38 The Crown's complaint focussed on the following passage in his Honour's sentencing remarks (ROS at 10):
"As to the victim being vulnerable, that is a question of concern because of the fact that both offender and victim were in prison at the time. The victim's opportunity to leave from a situation was limited and he was certainly younger, but otherwise there was no other particular vulnerability in the victim. He was not a person who was very young, or very old, or any of the other matters referred to in subs (l)."
39 It is settled principle that s 21A(2)(l) is concerned with the vulnerability of a particular class of victim and not with the threat posed by a particular class of offender: R v Tadrosse (2006) 65 NSWLR 740; Doolan v R (2006) 160 A Crim R 54. Contrary to the Crown's submission, the respondent's prior sexual assault on a young cellmate is an irrelevant consideration in the assessment of the vulnerability of the victim. The particular class of victim, however, is not confined to the examples given in s 21A(2)(l).

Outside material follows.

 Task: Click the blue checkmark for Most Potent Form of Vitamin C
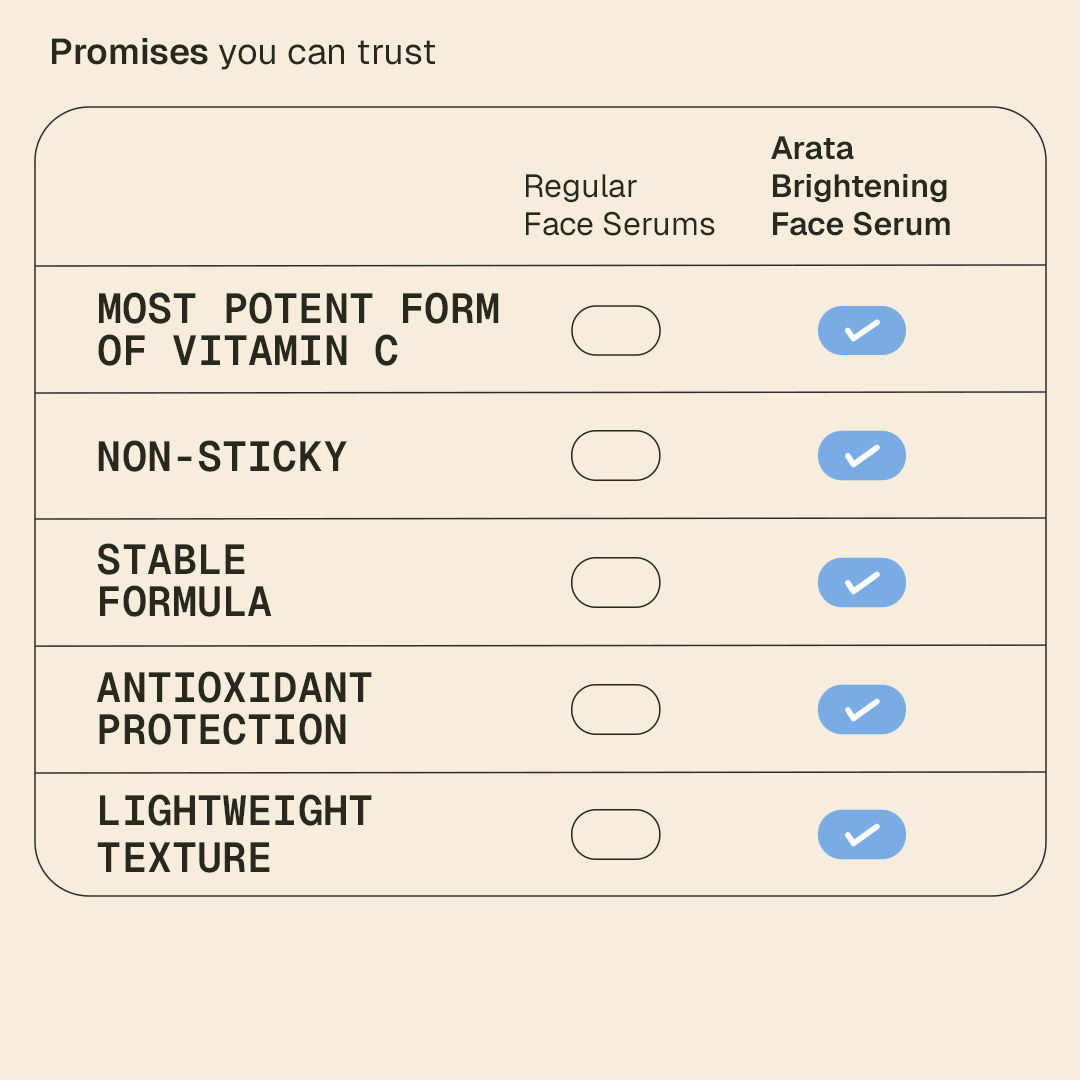pos(861,331)
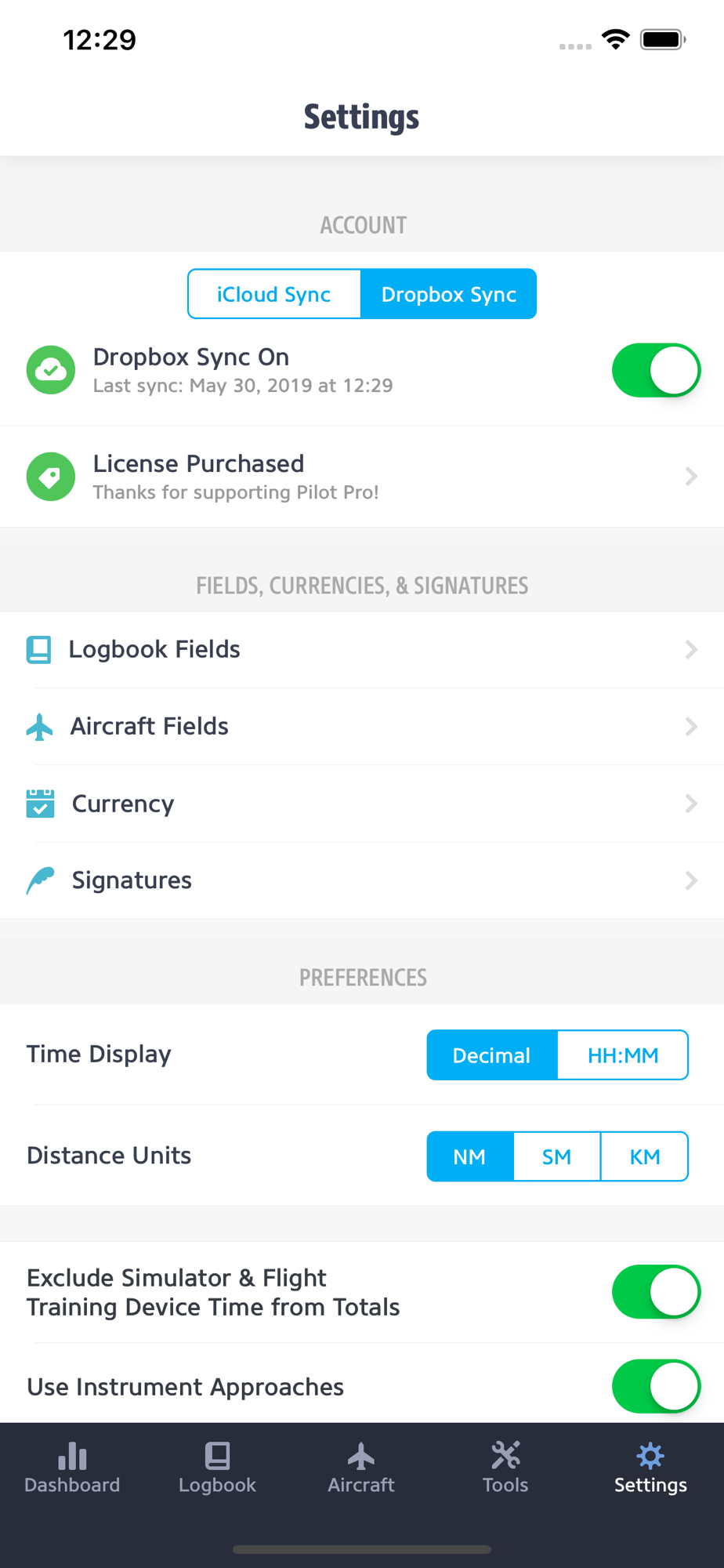Open Signatures via its chevron arrow
This screenshot has width=724, height=1568.
pos(690,880)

In my opinion, young prisoners who are confined to their prison cells after lockdown fall within a class of victim who are vulnerable to offences being committed against them.
40 In any event, it appears to me that the Judge in the passage quoted at [38] above did not fail to take into account in aggravation of the offence that the victim was vulnerable due to his custodial confinement but intended to indicate that the circumstances did not otherwise fit into the examples provided in s 21A(2)(l). I am not persuaded that the Judge erred.